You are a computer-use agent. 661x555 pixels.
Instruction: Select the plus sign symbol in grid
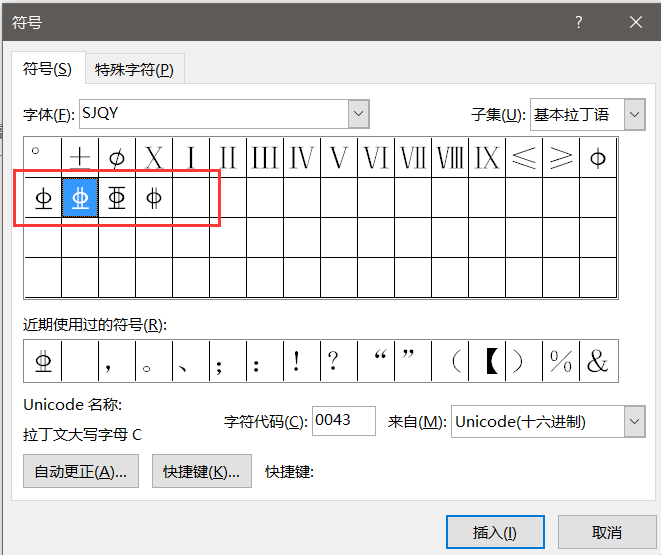80,158
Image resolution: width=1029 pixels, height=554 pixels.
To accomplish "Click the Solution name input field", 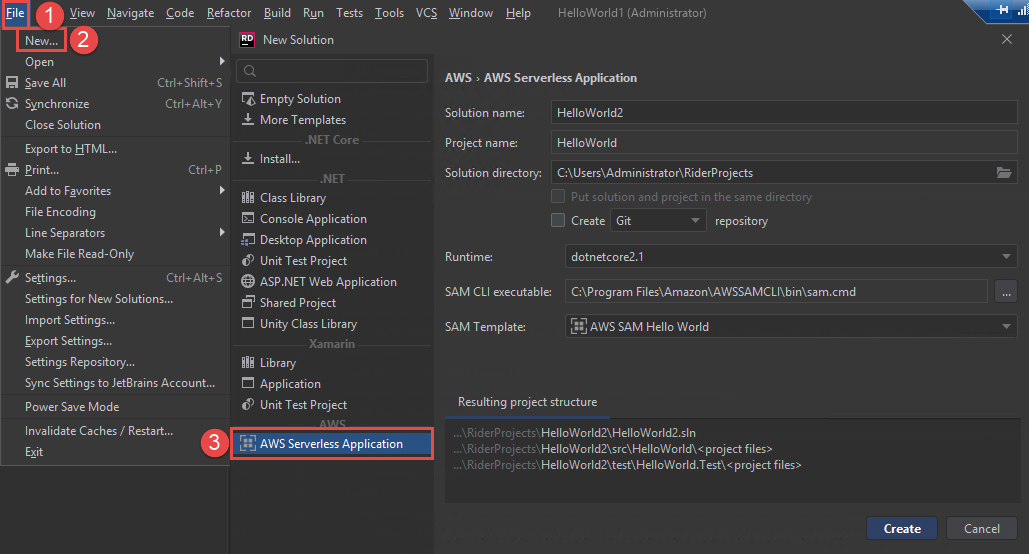I will coord(784,113).
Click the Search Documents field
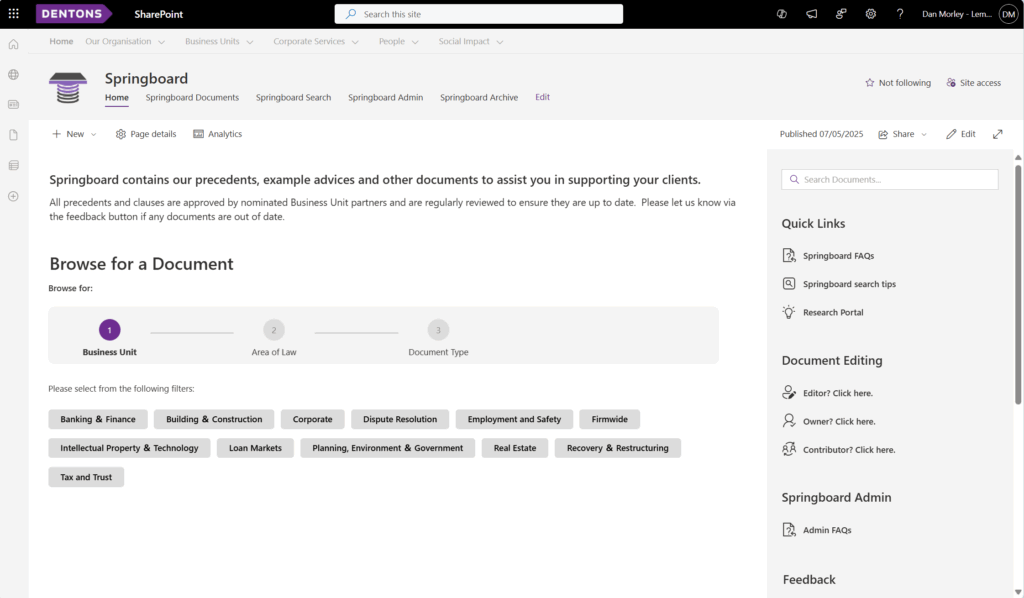 pyautogui.click(x=889, y=180)
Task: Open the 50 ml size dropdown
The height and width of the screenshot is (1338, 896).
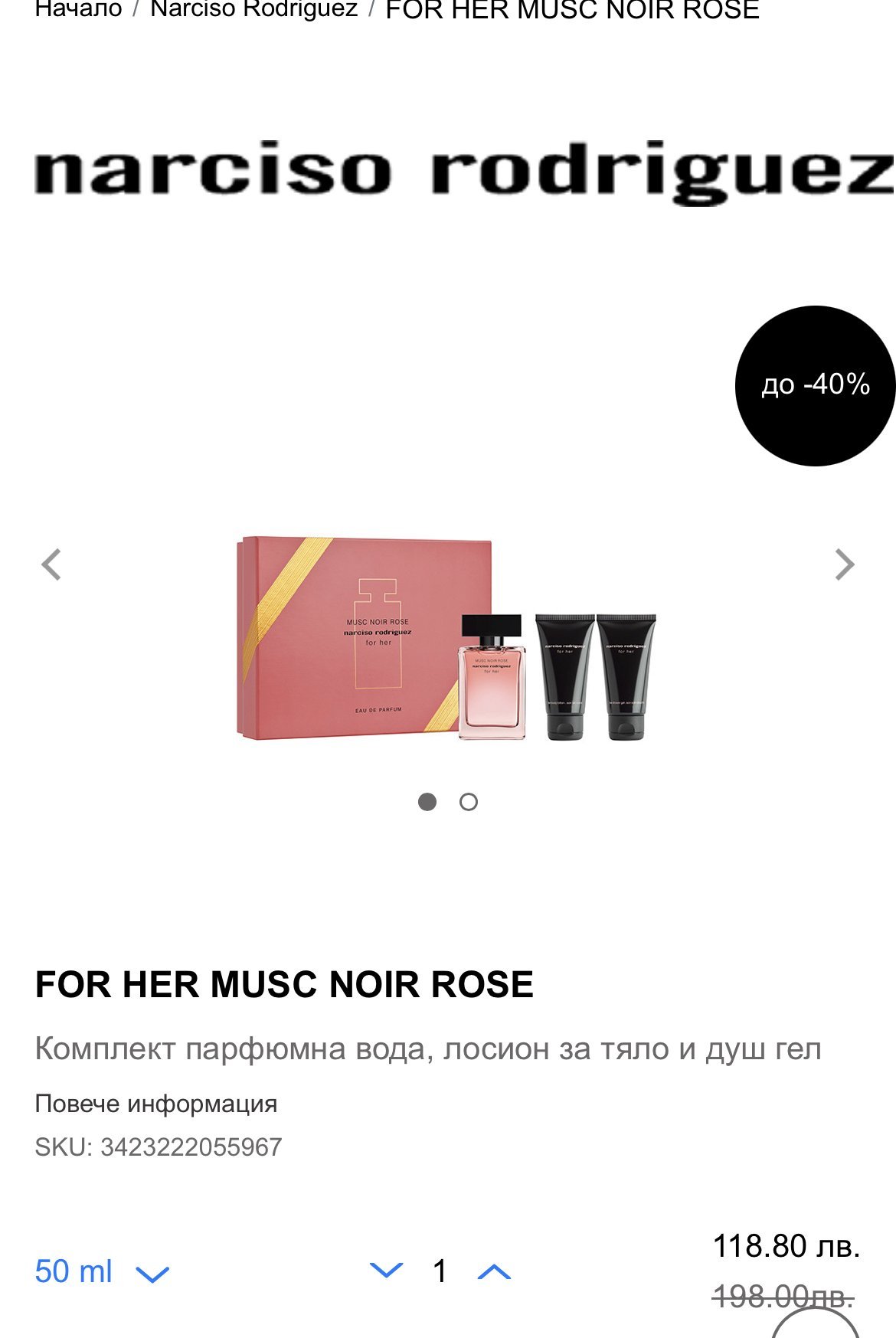Action: [102, 1272]
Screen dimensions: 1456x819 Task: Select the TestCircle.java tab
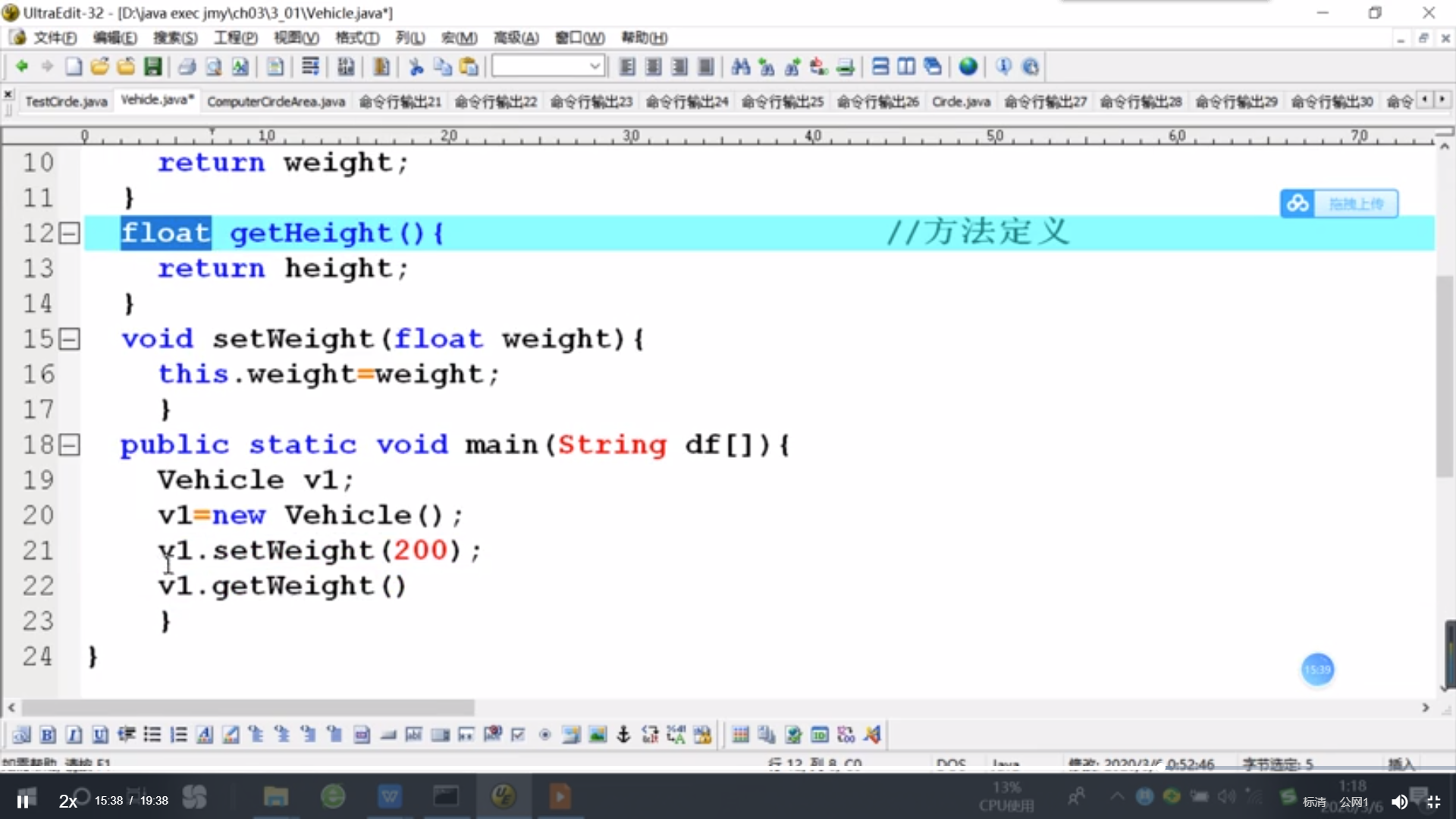pyautogui.click(x=65, y=101)
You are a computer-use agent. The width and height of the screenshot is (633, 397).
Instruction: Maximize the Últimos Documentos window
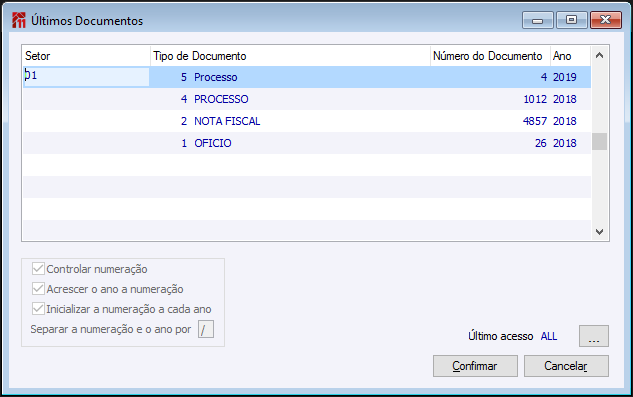tap(571, 20)
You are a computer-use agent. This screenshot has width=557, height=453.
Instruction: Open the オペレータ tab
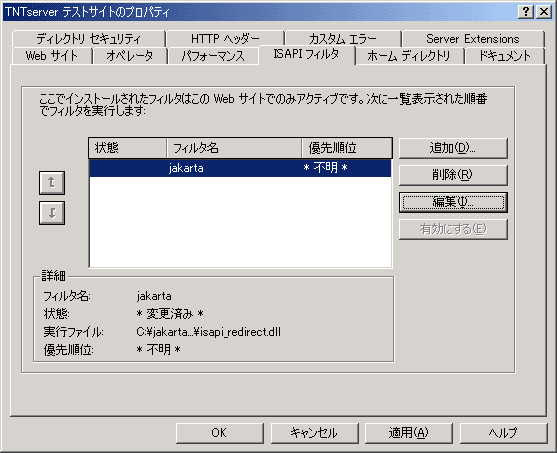130,56
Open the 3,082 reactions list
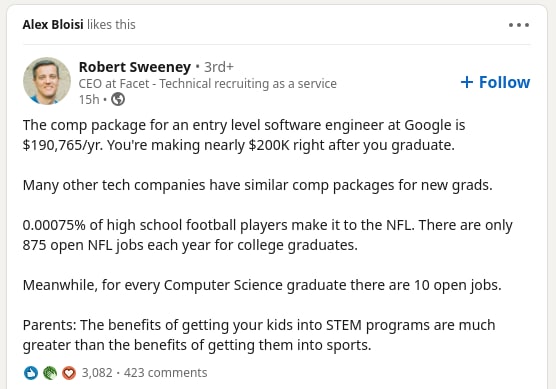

# [YOUR ASSIGNMENT]
Please give again only those lines that run from the one containing "You are a computer-use agent. This" through the final line of the listing, both included, exactly as written and without pictures.

# [TASK RESPONSE]
You are a computer-use agent. This screenshot has width=557, height=453.
Instruction: Open the オペレータ tab
130,56
Open the 3,082 reactions list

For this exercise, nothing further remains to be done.